Третий распространенный подход к объяснению экологического доминирования нашего вида делает упор на просоциальность — способность налаживать тесное сотрудничество как интенсивно, в самых разных областях, так и экстенсивно в больших группах. Идея здесь в том, что естественный отбор сделал нас существами общественными и склонными к взаимопомощи, после чего мы совместными усилиями захватили планету[12].
Таким образом, три главные гипотезы, объясняющие экологический успех нашего вида, — это (1) общий интеллект, или способность разума перерабатывать информацию, (2) специализированные ментальные способности, возникшие в ходе эволюции, чтобы обеспечить выживание охотников-собирателей из нашего эволюционного прошлого в соответствующих экосистемах, и (3) инстинкты взаимопомощи, или социальный интеллект, обеспечивающий высокий уровень кооперации. Все три попытки объяснения — составные части, позволяющие выстроить более полную картину человеческой природы. Однако, как вскоре будет показано, ни одна из этих гипотез не объясняет ни экологического доминирования нашего вида, ни его уникальности, если первым делом не признать, насколько сильно мы опираемся на огромный массив информации, позволяющей приспособиться к жизни в определенных местах. Эта информация передается через культуру, и ее невозможно накопить за одно поколение ни в одиночку, ни группой — нам для этого просто не хватит ума. Чтобы понять природу человека и причины нашего экологического доминирования, прежде всего нужно изучить, каким образом культурная эволюция порождает сложные наборы практик, верований и мотиваций, способствующих адаптации.
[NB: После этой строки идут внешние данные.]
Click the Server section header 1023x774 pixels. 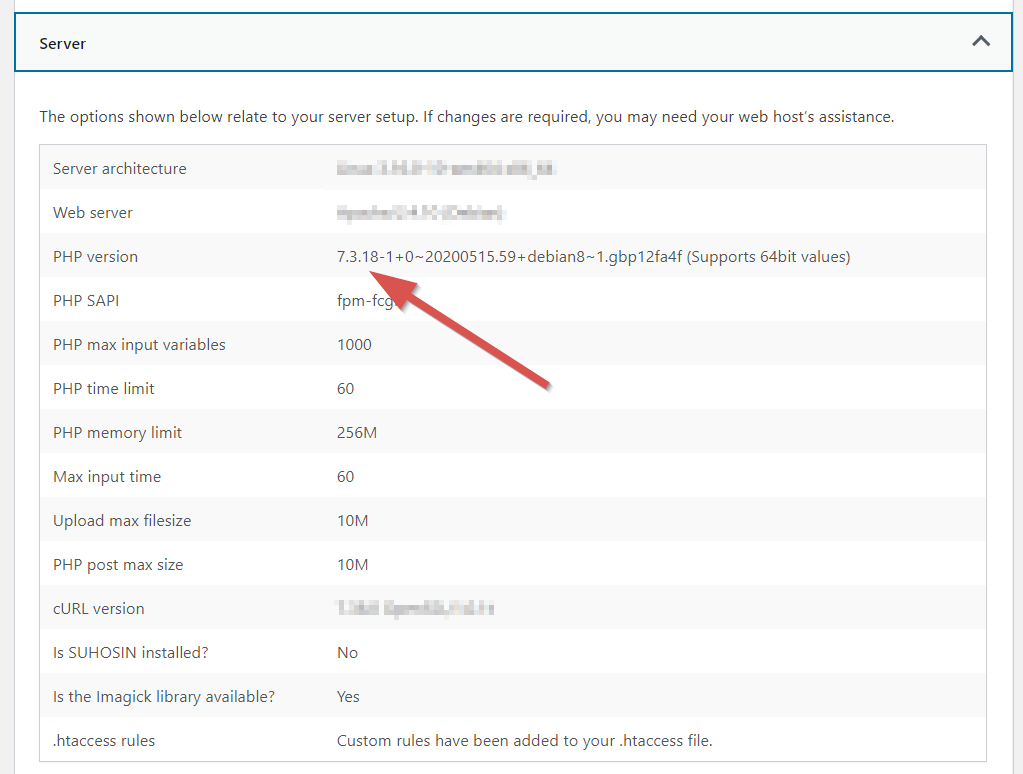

Пропавшие первопроходцы-европейцы, о которых мы узнаем из главы 3, расскажут нам, чего стоят наш хваленый интеллект, мотивации, подталкивающие нас к взаимопомощи, и наши специализированные ментальные способности. Однако, прежде чем пускаться в путь вместе с этими исследователями, мне бы хотелось в качестве разминки поколебать ваши представления о том, насколько наш вид умен по сравнению с другими приматами. Да, мы, конечно, умны по меркам земных тварей, однако отнюдь не настолько, чтобы это объясняло наш колоссальный экологический успех. Более того, хотя некоторые когнитивные фокусы даются нам, людям, сравнительно легко, в других мы не достигаем таких успехов. Многие наши ментальные особенности, как достоинства, так и недостатки, можно предсказать, если понимать, что наш мозг развивался и рос в мире, где основное давление отбора было направлено на способность приобретать, хранить, организовывать и передавать дальше непрерывно растущий корпус культурной информации. Способности к культурному обучению, как и естественный отбор, запустили “слепые” процессы, которые на протяжении поколений позволяют вырабатывать приемы гораздо более умные, чем придумал бы любой отдельный человек или даже группа. Во многом наш так называемый интеллект — это не врожденные мыслительные способности и не огромная совокупность инстинктов, а накопленный арсенал ментальных орудий (таких как целые числа), навыков (умение различать правую и левую сторону), понятий (маховик) и категорий (названия основных цветов), которые мы усваиваем от поколений предков через культуру[13].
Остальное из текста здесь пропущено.